Quando falamos em inteligência artificial (IA) jogando basquete, talvez você possa ter se lembrado de jogos digitais de basquete, como o “NBA 2K18” ou “NBA Live 19”. Entretanto, nesses jogos, o que os atletas virtuais fazem é apenas reproduzir uma animação que foi pré-programada para entrar em ação em determinadas condições de jogo. A animação, por sua vez, é produzida com base em captura de movimentos de jogadores reais. Em outras palavras, a IA apenas é alimentada com movimentos pré-gravados e apenas os executa na hora certa.

Os movimentos de um jogo real de basquete, aparentemente de simples execução para um humano, tem sido um quebra-cabeças para os pesquisadores. O que os pesquisadores de Carnegie Mellon e da DeepMotion fizeram foi ensinar um avatar a dominar a bola do zero, começando por movimentos simples até dribles mais complexos. O avatar não reproduz uma animação pré-programada, mas sim realiza movimentos totalmente espontâneos.

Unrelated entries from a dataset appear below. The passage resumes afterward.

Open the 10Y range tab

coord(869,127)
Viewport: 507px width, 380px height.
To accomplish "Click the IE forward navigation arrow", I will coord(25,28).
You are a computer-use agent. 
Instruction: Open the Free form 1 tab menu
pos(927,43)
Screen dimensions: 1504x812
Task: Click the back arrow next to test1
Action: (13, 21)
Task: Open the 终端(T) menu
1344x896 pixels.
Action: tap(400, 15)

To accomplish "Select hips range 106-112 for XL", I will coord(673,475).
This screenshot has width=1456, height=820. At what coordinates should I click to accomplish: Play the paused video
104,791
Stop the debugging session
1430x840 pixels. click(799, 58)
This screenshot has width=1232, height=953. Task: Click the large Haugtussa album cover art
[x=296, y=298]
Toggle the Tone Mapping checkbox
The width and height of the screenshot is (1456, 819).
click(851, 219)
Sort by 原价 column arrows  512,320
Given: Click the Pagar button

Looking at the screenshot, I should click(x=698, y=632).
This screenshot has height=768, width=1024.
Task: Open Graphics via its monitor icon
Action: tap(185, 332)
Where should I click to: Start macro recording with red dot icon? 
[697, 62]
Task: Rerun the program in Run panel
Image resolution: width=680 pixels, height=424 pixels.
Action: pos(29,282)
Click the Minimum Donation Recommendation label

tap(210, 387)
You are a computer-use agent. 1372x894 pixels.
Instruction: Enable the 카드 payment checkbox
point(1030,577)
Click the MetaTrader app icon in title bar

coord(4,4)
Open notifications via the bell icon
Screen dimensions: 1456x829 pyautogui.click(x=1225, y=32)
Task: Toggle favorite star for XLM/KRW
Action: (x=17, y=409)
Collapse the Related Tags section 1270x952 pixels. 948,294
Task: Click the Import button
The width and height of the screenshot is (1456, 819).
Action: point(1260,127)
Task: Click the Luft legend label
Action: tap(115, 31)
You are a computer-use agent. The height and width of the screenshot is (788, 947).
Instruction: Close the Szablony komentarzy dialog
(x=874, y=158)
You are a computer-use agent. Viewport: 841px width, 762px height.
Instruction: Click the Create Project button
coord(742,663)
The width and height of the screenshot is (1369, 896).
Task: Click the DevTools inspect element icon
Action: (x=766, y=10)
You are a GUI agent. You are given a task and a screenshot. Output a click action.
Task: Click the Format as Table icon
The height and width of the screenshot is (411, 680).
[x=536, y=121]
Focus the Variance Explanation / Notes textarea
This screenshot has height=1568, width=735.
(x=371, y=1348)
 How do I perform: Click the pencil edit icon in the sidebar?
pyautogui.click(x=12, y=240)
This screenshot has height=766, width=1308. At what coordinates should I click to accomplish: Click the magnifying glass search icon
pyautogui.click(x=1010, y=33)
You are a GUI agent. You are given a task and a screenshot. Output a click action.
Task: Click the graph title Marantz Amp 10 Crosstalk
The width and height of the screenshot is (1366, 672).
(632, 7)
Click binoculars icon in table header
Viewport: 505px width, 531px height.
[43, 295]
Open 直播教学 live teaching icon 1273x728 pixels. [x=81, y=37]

Para isso, o sistema de IA foi alimentado com diversas horas de capturas de movimentos e vídeos de atletas profissionais de basquete. Em seguida, o motor gráfico que controla o avatar começou a aprender a se mover em campo, uma perna de cada vez.

Depois disso, o avatar começou a aprender movimentos com os braços e com as mãos, até que finalmente começou a “treinar” com uma bola virtual. Nos primeiros ciclos, a IA apenas quicava a bola no chão. Com o tempo, aprendeu a mover os dois braços para manipular a bola no ar.

Com essa tecnologia, a princípio os pesquisadores acreditam que poderão criar games de esporte mais realistas. Sem depender de animações pré-programadas, as transições entre os movimentos de um atleta virtual tendem a ficar mais naturais, e menos bugs tendem a ocorrer durante uma partida.

Um segundo passo seria utilizar essa tecnologia de IA em robôs, para a criação de robôs esportistas capazes de praticar esportes de maneira natural.